Non è un caso infatti che gli scritti della rivista coinvolgano da un lato nutrizionisti, biologi, cuochi che mostrano anche nuove ricette (siamo negli anni ’70!) ma anche studiosi di filosofia e religioni, persone di cultura come Margherita Hack e maestri spirituali come Rukmini Devi Arundale. Infatti, sia il Germoglio che il periodico sembrano dirci: «È l’alimentazione ciò che più ci collega alla Terra, perché è la cosa più intima alla quale permettiamo di entrare dentro di noi!».
LA DIMENTICATA SACRALITÀ DEL CIBO
E per decenni nella nostra società a questo non è stato dato sufficiente rilievo. Ancora nel dopoguerra la cultura contadina sopravvissuta all’urbanizzazione e all’arruolamento nelle fabbriche intrecciava sacro e profano e tratteneva ancora frammenti di rispetto della terra e del cibo: il segno di croce per chi era credente prima di avvicinarsi al desco, gli animali che riposavano la domenica insieme agli umani. Oggi il cibo nel mondo del benessere è pensato solo come piacere e necessità, ma non è solo questo, e non può esserlo: il cibo è veicolo.
Ci porta salute o malattia, ci porta forza o debolezza e determina le nostre scelte economiche (quando facciamo la spesa) e il nostro stile di vita. Se guardiamo i nostri budget familiari ci accorgiamo di quanto spendiamo per il cibo rispetto a tutto il resto e non potremmo fare altrimenti: nutrirsi è necessario, tanto più che il cibo non nutre solo il corpo. Il Germoglio, simbolo dell’A.V.I., rimanda anche a questo: due fili d’erba aperti verso l’accoglienza del dono che la Terra fa con la sua fertilità, la forza dirompente della crescita e anche la fragilità delle vite che sono in nostro potere. La vita rigogliosa dei raccolti, le povere vite degli animali negli allevamenti.
ALLA RICERCA DELLE PROPRIE ORIGINI
È importante risalire la corrente della propria storia per capire chi si è veramente e da dove si è partiti: il Germoglio è nato dall’ingegno del grafico Bruno Nascimben, che con la sua idea ha rappresentato con completezza il rispetto della Natura e della Vita e la convinzione spirituale intimamente legata a una scelta non violenta. Una scelta a tutto campo che ai nostri giorni è più che mai attuale, visti i conflitti che ci bussano alla porta.
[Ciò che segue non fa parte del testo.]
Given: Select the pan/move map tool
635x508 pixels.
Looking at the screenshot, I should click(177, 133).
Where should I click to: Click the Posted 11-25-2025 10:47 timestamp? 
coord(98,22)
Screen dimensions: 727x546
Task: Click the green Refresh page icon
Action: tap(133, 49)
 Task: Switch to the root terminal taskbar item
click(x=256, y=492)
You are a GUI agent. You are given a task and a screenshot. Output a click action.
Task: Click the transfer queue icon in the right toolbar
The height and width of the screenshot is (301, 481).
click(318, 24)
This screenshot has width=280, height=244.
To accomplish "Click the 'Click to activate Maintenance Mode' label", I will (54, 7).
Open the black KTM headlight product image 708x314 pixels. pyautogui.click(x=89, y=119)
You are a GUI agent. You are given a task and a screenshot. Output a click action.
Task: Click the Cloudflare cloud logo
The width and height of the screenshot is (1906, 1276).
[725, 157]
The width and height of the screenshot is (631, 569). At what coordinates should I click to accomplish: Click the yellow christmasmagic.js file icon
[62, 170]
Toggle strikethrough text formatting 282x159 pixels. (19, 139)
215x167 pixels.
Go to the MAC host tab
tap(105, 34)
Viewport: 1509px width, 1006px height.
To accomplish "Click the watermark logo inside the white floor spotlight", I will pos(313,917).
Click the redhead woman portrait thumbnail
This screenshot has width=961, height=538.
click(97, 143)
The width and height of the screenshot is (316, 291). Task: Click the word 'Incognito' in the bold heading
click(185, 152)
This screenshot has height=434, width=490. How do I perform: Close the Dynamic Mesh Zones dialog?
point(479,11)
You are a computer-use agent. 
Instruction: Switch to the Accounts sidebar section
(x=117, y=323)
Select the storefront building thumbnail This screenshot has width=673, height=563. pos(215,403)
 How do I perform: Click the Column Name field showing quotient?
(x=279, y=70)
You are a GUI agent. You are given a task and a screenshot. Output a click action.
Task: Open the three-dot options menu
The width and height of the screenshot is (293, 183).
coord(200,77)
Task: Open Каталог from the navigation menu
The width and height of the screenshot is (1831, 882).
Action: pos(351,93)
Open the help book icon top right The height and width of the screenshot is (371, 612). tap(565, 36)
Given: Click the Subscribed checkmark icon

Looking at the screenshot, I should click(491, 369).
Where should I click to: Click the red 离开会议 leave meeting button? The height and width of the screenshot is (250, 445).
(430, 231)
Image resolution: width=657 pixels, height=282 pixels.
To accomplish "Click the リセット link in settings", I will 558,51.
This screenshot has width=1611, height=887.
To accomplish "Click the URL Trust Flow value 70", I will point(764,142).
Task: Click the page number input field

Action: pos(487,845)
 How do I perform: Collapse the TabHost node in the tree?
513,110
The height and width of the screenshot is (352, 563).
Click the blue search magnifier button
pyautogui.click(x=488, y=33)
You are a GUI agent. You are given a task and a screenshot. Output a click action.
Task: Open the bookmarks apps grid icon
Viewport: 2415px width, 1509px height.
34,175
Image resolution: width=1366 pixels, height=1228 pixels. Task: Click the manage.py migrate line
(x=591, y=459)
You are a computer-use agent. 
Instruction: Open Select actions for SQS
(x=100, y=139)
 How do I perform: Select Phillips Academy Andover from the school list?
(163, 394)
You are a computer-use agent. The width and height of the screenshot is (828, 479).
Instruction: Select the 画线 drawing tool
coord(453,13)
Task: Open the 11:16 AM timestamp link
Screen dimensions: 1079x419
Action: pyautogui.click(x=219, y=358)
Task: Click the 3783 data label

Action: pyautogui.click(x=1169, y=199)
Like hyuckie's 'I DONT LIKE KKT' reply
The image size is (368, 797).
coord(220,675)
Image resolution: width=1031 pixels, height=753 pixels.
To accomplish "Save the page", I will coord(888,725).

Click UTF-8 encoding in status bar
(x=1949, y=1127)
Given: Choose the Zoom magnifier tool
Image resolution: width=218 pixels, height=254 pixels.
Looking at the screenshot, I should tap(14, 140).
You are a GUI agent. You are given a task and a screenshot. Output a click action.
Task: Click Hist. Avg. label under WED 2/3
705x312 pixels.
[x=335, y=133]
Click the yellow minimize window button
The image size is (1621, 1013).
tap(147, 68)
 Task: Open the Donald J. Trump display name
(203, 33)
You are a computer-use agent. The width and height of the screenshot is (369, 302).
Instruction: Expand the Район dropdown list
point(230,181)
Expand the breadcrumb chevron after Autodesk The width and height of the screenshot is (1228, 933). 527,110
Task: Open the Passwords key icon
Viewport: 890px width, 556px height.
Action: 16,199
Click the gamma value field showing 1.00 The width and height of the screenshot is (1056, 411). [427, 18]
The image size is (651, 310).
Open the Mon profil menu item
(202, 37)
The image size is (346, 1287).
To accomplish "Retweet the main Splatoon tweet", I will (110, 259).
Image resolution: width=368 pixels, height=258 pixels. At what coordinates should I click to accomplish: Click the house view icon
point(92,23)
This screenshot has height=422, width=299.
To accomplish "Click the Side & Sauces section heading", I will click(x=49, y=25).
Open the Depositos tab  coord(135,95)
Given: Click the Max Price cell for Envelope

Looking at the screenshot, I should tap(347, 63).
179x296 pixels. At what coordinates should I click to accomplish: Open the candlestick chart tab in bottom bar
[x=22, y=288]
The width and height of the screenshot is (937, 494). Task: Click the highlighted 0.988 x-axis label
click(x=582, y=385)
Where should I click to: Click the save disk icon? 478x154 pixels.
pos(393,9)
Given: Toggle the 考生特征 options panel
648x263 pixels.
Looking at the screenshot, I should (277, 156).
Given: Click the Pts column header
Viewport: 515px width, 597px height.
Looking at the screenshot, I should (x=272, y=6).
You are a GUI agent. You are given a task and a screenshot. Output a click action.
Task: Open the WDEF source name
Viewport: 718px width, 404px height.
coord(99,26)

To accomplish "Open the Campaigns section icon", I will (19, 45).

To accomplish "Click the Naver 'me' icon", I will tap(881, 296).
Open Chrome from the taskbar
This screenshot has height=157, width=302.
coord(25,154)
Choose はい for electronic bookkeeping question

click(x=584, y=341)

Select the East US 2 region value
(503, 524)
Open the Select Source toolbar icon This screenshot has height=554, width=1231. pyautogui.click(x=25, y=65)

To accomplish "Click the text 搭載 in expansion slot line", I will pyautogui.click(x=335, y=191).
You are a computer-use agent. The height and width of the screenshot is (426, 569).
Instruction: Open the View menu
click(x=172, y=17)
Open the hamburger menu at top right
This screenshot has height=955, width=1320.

La Società vegetariana italiana nata nel 1952 e il Germoglio nato nel 1975 rappresentano già tutte le istanze che i vari movimenti (non violenti, animalisti, vegani…) faranno proprie: idee forti, semplici, complete.
CAPITINI E MARCUCCI: DUE GIGANTI NEL… FUTURO
Leggiamo queste righe scritte da Edmondo Marcucci ad Aldo Capitini, nel carteggio 1941-1963 (Carocci Editore):
«Caro Aldo (…) ho veduto da un valigiaio a Jesi un cuoio sintetico (Meliga, ditta di Milano) che mi sembra adatto per il sopra delle scarpe, per la suola c’è già il coria, la gomma, ecc… Bisognerebbe domandare per vedere se è possibile fare scarpe senza cuoco animale. Il tuo aff.mo Ed»
Era il 1958! E le idee di Capitini e Marcucci già superavano la questione salutista del cibo e si rivolgevano ad orizzonti più vasti: avevano coscienza di lavorare anche per un qualcosa che superasse l’alimentazione fine a se stessa e investisse società, comportamenti e consumi.
OGGI E SEMPRE
Oggi le scarpe senza l’impiego di pelle di animali cominciano a trovarsi nel negozi e on line e i 1500 aderenti all’associazione di ieri sono diventati l’8% della popolazione italiana tra vegetariani e vegani (dati Eurispes 2016). Sono trascorsi quasi 65 anni dalla fondazione di A.V.I e oltre 40 anni dalla diffusione del Germoglio: molte cose sono cambiate, le persone, forse anche meglio informate, scelgono e hanno un peso. Anche se la società è sempre pronta a zittire o silenziare chi non s’inserisce nei suoi meccanismi ben oliati, possiamo dire che questo Germoglio non si lascia calpestare facilmente e, come la vita, rinasce e rinasce.